### Required task A
According to the currant jelly passage, which colors of currants can be used in the recipe?

### Passage
__________________________________________________

This red currant jelly recipe starts with a pint of currant juice (or more) and sugar. You don’t need commercial pectin. I sometimes add almond extract to switch up the flavor, but it’s good with or without.

If you’d like a currant spread recipe that uses less sugar, see “Apple Currant Spread“. This recipe is safe for a water bath canner or steam canner. You can use red, black, pink, or white currants. Currants also blend wonderfully with raspberries.

mason jar of homemade currant jelly with currants

Grandma’s Lost Currant Jelly Recipe

I think God has a funny sense of humor. I was thinking last weekend, “Hmmm, I wonder if my neighbor will have any extra currants this year. It wouldn’t be too bad if she didn’t as I am quite busy enough already.”

Said neighbor called later the same day. She had a bumper crop of currants, and asked if would I like to come over and pick some.

The neighbor who shares her currants (Betty), told me that her grandmother used to make currant jelly without using added pectin. She remembered years ago when her grandma sent the grandkids to pick the currants. When they came back in the house with berries, grandma was steamed!

__________________________________________________

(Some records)
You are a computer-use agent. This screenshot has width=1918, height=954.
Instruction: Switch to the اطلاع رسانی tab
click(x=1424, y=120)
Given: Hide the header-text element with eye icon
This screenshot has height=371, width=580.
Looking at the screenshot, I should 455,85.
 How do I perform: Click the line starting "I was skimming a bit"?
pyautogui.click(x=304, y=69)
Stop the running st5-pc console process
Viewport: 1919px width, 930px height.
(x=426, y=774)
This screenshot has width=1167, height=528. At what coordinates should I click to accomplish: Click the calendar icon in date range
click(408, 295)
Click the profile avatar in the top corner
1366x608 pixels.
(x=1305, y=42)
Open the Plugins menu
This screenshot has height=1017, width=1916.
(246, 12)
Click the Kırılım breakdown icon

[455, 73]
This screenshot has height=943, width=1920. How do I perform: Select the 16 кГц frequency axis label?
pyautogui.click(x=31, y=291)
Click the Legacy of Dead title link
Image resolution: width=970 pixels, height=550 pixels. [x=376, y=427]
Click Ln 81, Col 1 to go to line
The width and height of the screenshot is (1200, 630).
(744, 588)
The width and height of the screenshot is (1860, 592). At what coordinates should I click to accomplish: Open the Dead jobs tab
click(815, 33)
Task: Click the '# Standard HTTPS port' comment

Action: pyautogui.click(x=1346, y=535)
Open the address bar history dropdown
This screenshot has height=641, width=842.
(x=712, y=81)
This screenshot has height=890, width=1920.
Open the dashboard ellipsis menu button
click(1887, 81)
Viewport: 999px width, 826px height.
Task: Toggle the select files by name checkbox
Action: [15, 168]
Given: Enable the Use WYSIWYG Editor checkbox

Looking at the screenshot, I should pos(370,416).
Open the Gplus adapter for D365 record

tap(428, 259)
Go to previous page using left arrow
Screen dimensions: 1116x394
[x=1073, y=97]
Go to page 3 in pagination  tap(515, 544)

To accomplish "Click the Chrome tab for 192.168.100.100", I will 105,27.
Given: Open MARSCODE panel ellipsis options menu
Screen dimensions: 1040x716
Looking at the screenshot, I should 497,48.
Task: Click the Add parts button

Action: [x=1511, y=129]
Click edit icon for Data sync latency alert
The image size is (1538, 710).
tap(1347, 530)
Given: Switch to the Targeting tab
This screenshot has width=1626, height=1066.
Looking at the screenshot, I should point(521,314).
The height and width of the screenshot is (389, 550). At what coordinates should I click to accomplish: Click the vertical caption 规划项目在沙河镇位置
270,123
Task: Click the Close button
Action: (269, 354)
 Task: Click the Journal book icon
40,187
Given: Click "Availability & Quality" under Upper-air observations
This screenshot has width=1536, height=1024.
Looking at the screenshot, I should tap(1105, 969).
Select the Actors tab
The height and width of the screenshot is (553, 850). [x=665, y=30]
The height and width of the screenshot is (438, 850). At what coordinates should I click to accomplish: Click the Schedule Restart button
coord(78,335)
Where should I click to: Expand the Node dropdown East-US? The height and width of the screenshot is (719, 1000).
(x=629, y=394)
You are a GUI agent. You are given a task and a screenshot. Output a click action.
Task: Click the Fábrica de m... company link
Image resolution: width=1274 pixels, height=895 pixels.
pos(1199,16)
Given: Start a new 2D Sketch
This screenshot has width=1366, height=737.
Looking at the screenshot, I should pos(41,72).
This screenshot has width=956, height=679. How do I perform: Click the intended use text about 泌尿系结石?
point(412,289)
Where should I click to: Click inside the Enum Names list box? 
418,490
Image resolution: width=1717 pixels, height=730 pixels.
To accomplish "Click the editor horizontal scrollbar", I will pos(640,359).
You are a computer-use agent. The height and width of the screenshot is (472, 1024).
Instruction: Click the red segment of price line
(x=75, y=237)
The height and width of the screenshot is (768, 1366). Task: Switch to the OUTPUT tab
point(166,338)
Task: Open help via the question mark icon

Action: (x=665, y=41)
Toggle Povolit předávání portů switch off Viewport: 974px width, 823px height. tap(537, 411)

__________________________________________________

### Required task B
Rewrite the records from the line that contains "You are a computer-use agent. The" through the last line of the records, swapping "price line" for "trend line" and leaving everything else unchanged.

### Problem solution A
Red, black, pink, or white currants.

### Problem solution B
You are a computer-use agent. The height and width of the screenshot is (472, 1024).
Instruction: Click the red segment of trend line
(x=75, y=237)
The height and width of the screenshot is (768, 1366). Task: Switch to the OUTPUT tab
point(166,338)
Task: Open help via the question mark icon

Action: (x=665, y=41)
Toggle Povolit předávání portů switch off Viewport: 974px width, 823px height. tap(537, 411)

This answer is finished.